[READING TEXT]
##########

Sam L Cox
Research Fellow
Researchers
UCC Climate Action, Blue Economy Coastal & Marine Systems

Overview

Sam is a quantitative ecologist. Her research interests span marine conservation, fisheries, foraging ecology, human-wildlife conflicts, marine mammals, movement ecology, oceanography, seabirds, spatial ecology and statistics. Her past work has concentrated on investigating interactions between the behaviours and distributions of mobile marine predators (e.g. fish, marine mammals and seabirds) and anthropogenic activity alongside the bio-physical oceanographic environment, with an aim to better understand how such information can be integrated into conservation management (e.g. EIA’s, MPA’s, DOM) and minimise anthropogenic impacts (e.g. fisheries, climate change, offshore development). In conducting this research, she has used a range of techniques including bio-logging technology, boat surveys, passive acoustics, remote sensing, and statistical modelling. Her current work focuses on better understanding interactions between commercial fishing operations and seals, and how to minimise conflicts as a result of depredation and bycatch.

##########

[QUESTIONS]
a. Answer these questions using the profile of Sam L Cox:
(i) What position does the profile give for Sam L Cox?
(ii) Which animals are the focus of her current work on interactions with commercial fishing operations?
(iii) Which two causes of conflict does her current work aim to minimize?
b. Translate this sentence from the profile of Sam L Cox into Spanish: "In conducting this research, she has used a range of techniques including bio-logging technology, boat surveys, passive acoustics, remote sensing, and statistical modelling."
c. Carry the profile of Sam L Cox forward with a few more sentences that follow on from its final line.

[DATA PROVIDED]

##########

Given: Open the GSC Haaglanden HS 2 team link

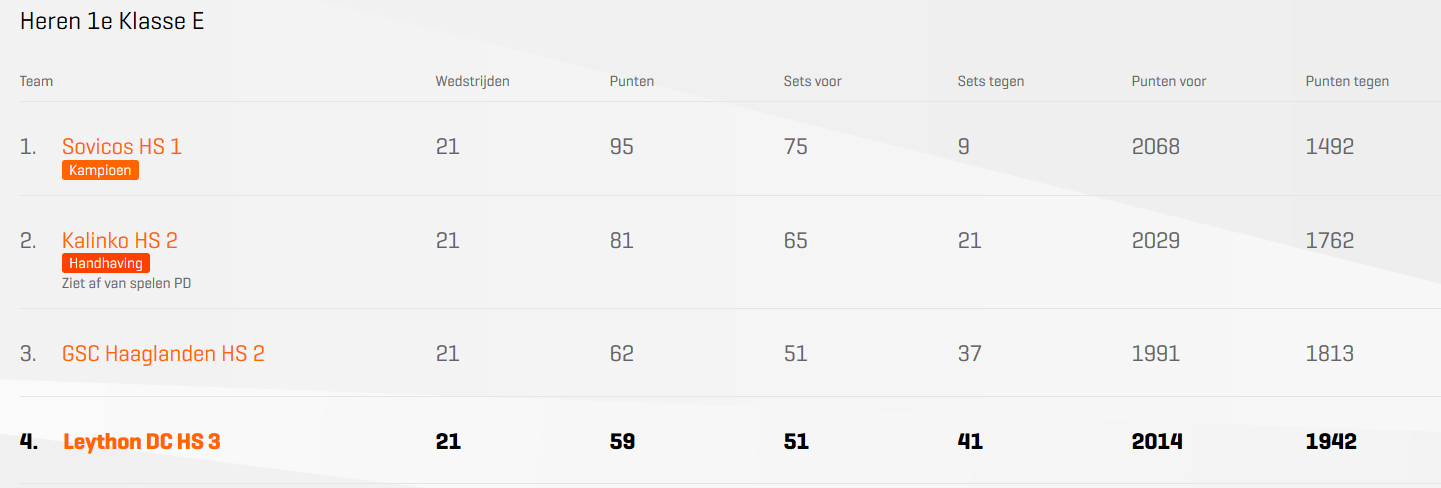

##########

[ANSWERS FOR THE EXERCISE]
a.
(i) Research Fellow
(ii) Seals
(iii) Depredation and bycatch

b. Al llevar a cabo esta investigación, ha utilizado una variedad de técnicas, entre ellas la tecnología de biologging, los muestreos desde embarcaciones, la acústica pasiva, la teledetección y la modelización estadística.

c.
Background

Sam graduated from her PhD in 2016 at Plymouth University, which focused on investigating links between physical oceanographic processes and the distributions and foraging behaviours of marine mammals and seabirds across shelf-seas.  Following this, she completed a 1.5 year post-doctoral position at CNRS in Chize (France), where she worked on (1) biologging method development and (2) juvenile southern elephant seals and aspects of their foraging behaviour/development and 1st year survival.  She then completed a 2-year CNES funded fellowship at UMR-MARBEC (IRD) in Sete (France), focused on investigating the foraging ecology of seabirds across tropical island ecosystems of the Atlantic Ocean.  She has been at University College Cork since 2020, initially as a senior post-doctoral researcher on the EU-INTERREG project SeaMonitor, and more recently as a Research Fellow across SEAFICS (MSCA Individual Fellowship) and Marine Beacon (Horizon Europe). Across these projects her work focuses on better understanding seal foraging ecology and interactions with commercial fisheries.